I hereby award The Flin Flon Bombers the prize for most creative packaging of any local CD I received in 2008. I confess my jaw was agape before I even had the chance to listen to the disc. It comes in a jacket the size of a 45 RPM record and appears to have been completely hand-assembled with glue and tape. The tracklisting may even be hand-printed. The CD itself is one of those black ones with grooves that look like records and was affixed to a real 45 with a hand-made CD nipple attachment. (In my case, the one of a kind enclosure featured a copy of the 1972 G. Brooks-E. Shuman song "Love is the Way of Life" - perhaps fittingly broken - by a band called Michaels, which you've never heard of because it never charted.)
I don’t think I’ve received such a remarkable package from a local band since Doc’s Kids sent me pudding packs and a banana several years ago to promote their CD Snack Pack.
Once I had unwrapped the Flin Flon Bombers disc and put it carefully into my CD player, I noticed that the first “song” was just over a minute long, and the second lasts 24 seconds. Finally, the third track, the ‘60s psychedelic pop strains of “Permahigh,” actually lasts a full 2.5 minutes. There are 22 songs on the album. It all goes by in just 36 minutes and includes almost as many different musical styles. As far as I know, this is a debut release, yet it is called “The Very Best of…” That actually makes a strange sort of sense when you think about it.
Taken as a whole, “The Very Best of The Flin Flon Bombers” is a mysterious and eclectic low-fi work that resembles what The Beatles’ White Album might have sounded like if The Fab Four had recorded it in your garage, and it had been produced by The Residents.
In addition to several gems of bright, catchy pop, the album includes a 35 second track called “Tamborine Solo,” which is pretty much just that, with the song’s title sung at the end. The song “Bookman Says No” includes a keyboard riff that might have belonged to a Cheap Trick’s “Surrender” had they been insane. Other song titles include “See Carl Sagan Say” and “Jehovah’s Fitness.”
HowWasTheShow’s Bob Longmore selected “This Boat Runs on Happy Faces” for the November HowWasTheShow podcast, and we weren’t quite sure what to make of it then. (I thought the song reminded me of a cross between "Got To Get You Into My Life" by The Beatles and "Fox on the Run" by Sweet.) Hard facts and real information were pretty hard to come by at the time.
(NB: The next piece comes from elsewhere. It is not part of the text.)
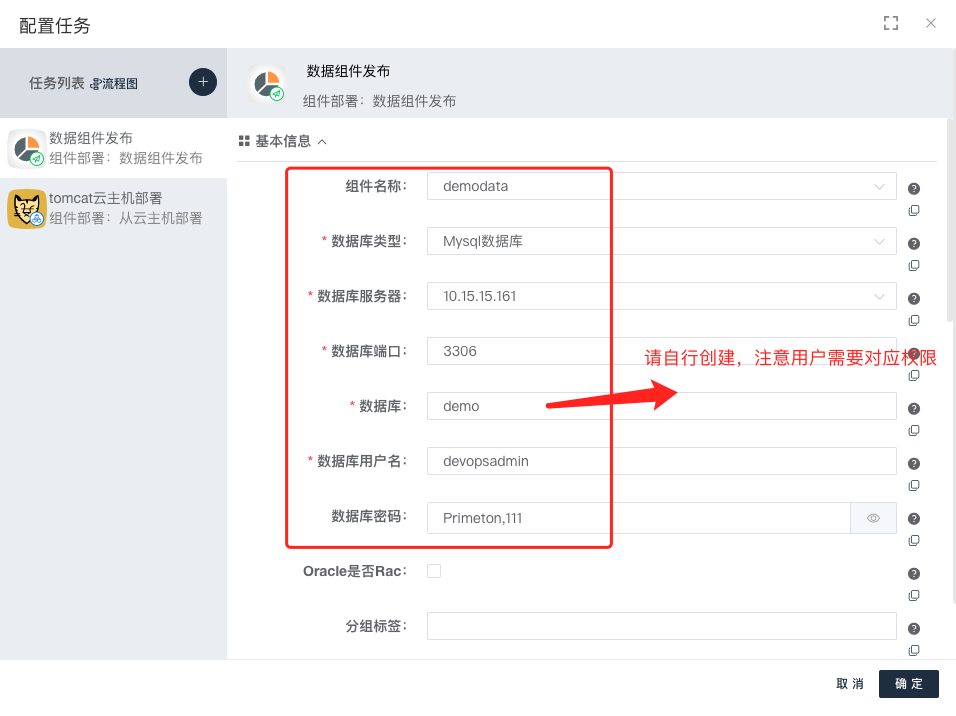
Task: Click copy icon for 数据库 field
Action: (x=913, y=431)
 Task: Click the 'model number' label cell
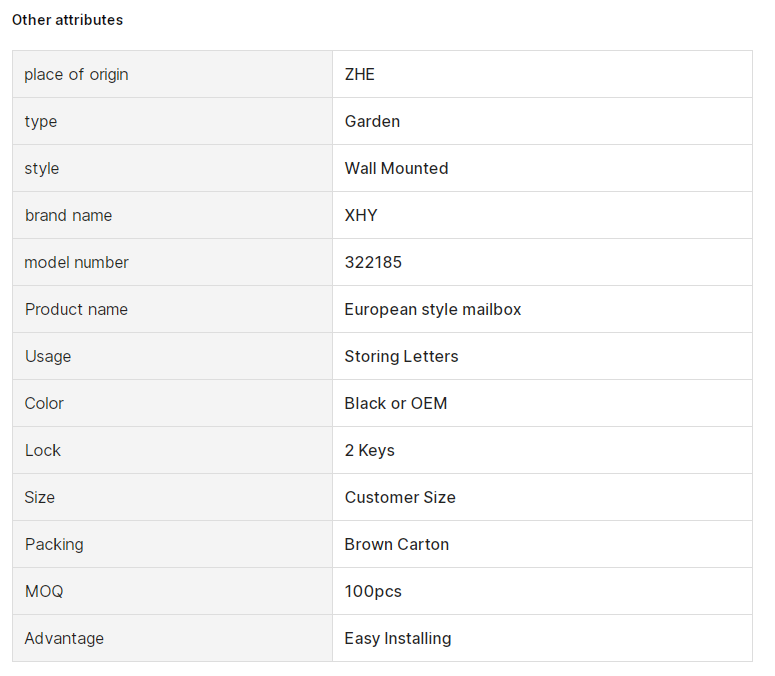(172, 262)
Now that I’m in possession of the full disc, things are actually less clear than before.
But it’s awesome. And I want to see them play live. Their CD Release at the Kitty Cat Klub on October 18th is the show that HowWasTheShow most regrets missing in 2008. If they ever play again – and their MySpace page makes no guarantees of that - we promise we will not make the mistake of missing them.
Band description from their MySpace:
Flin Flon Bombers is a five-piece psychedelic pop band with members from Saskatchewan and Saint Paul. Harkening back to a time when less was more, Flin Flon Bombers have recorded in anonymity, indulging in the joys of three-part harmonies, catchy melodies, and their B3 organ on a 4-track recorder. On 10.18.2008 Flin Flon Bombers released their debut album entitled "This Boat Runs On Happy Faces" at the Kitty Cat Klub in Minneapolis. "This Boat Runs On Happy Faces" is a 22 track inventory of the Casanova Lounge Recording Company and the formal introduction of the Flin Flon Bombers.